There is a misconception in many wine consuming countries that a bottle closed with a screw cap indicates cheap wine. While this may have been true when the screw cap first made its appearance back in the 1970's, nothing could be further from the truth now.
But why would you need to replace cork as a closure for a wine bottle?.
The answer is simple.
Trichloroanisole or TCA, commonly known as cork taint or "corking".
Contamination by this compound leaves the wine tasting musty and dull. It is formed when chlorine used for bleaching reacts with mould already growing in the cork. The average wine drinker is sensitive to the compound and can detect it even at dilutions of six parts per trillion. TCA can occur in several areas of a bottling facility, such as drains and barrels, but corks pose the biggest problem.
It is believed that up to 10% of the world's wine is affected.
The cork industry has failed to address this problem satisfactorily and the search for alternative closures has been initiated.
One answer has been the synthetic ‘cork’, which is already widely used. But some wine tasters complain of ‘plastic taint’ and many consumers find them difficult to remove from the bottle.
The screw cap concept of the 70's has been developed further. The capsule system is made up of a screw cap, a long printable skirt and a liner specifically designed for contact with wine. The glass bottle used with the system has a screw thread beginning at 2.8mm below the neck top and the closure is re-drawn to avoid leakage.

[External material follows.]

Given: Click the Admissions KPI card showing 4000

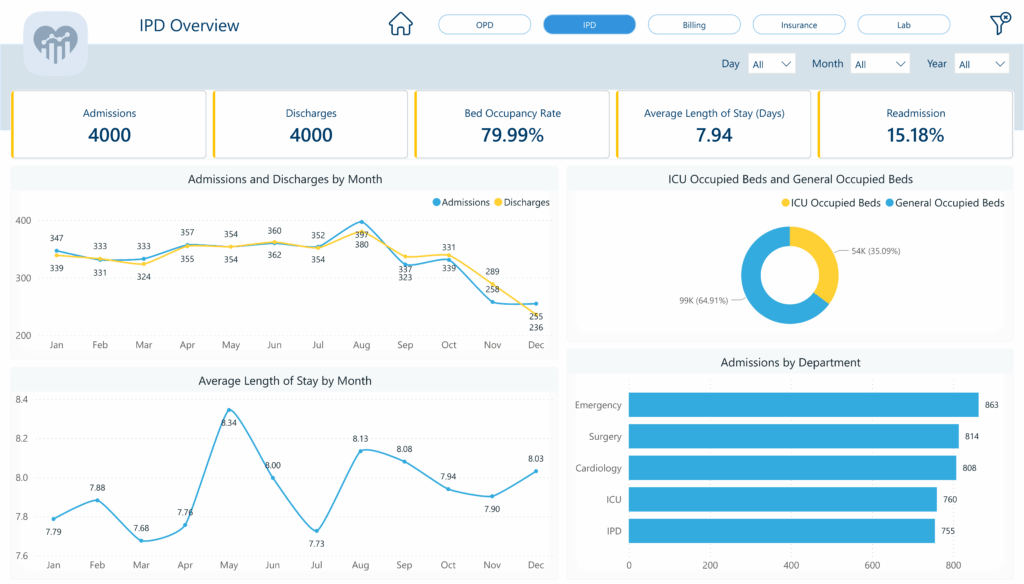Looking at the screenshot, I should (108, 124).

Two types of liner give an element of control over the desired permeability of the seal. The Saranex liner is made from layers of polyethylene, PVDC (polyvinylidene chloride) and expanded polyethylene, whereas the Saran film etain has a layer of tin sandwiched between PVDC, white kraft and expanded polyethylene. This tin layer means that it is much less permeable than the Saranex liner and less oxygen is allowed to enter the bottle.
Wine companies tend to use the Saran film etain liner for wines stored for longer periods of up to 10 years, with the Saranex intended for storage of between two and five years.

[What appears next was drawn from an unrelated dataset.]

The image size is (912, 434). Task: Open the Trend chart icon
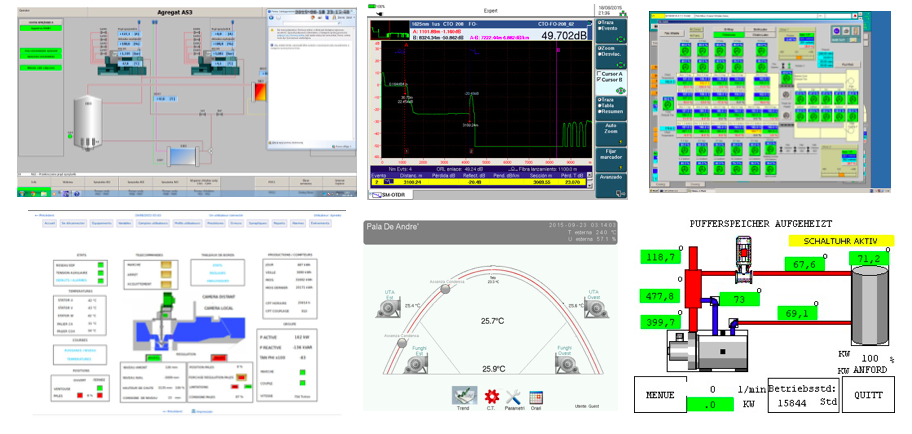click(x=464, y=395)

It is clear that white wine sealed by a screw cap is protected from oxidation and the threat of cork taint. Comparative tastings of the same white wines under cork and screw cap have shown the latter to be fresher and more consistent.
The question of ageing of red wines under screw cap is one that is regularly raised.
There is a school of thought that minute quantities of oxygen leeching into the wine over years through a cork contributes greatly to the ageing properties of the wine.
Another school thinks that it is the oxygen already in the wine that aids ageing and that any oxygen ingress from outside leads to premature oxidation. It has also been suggested that much of the ageing process takes place anerobically.
Thus it is surmised that a red wine under a screw cap will age at the same rate as a one under a perfectly corked one.........without the threat of "corking".
Because so little premium red wine has been sealed under screw cap so far, practical results are not yet available.
But more and more are becoming available, particularly in Australia and New Zealand, so it is obvious that the wine industries in those countries have full confidence in the screw cap closure.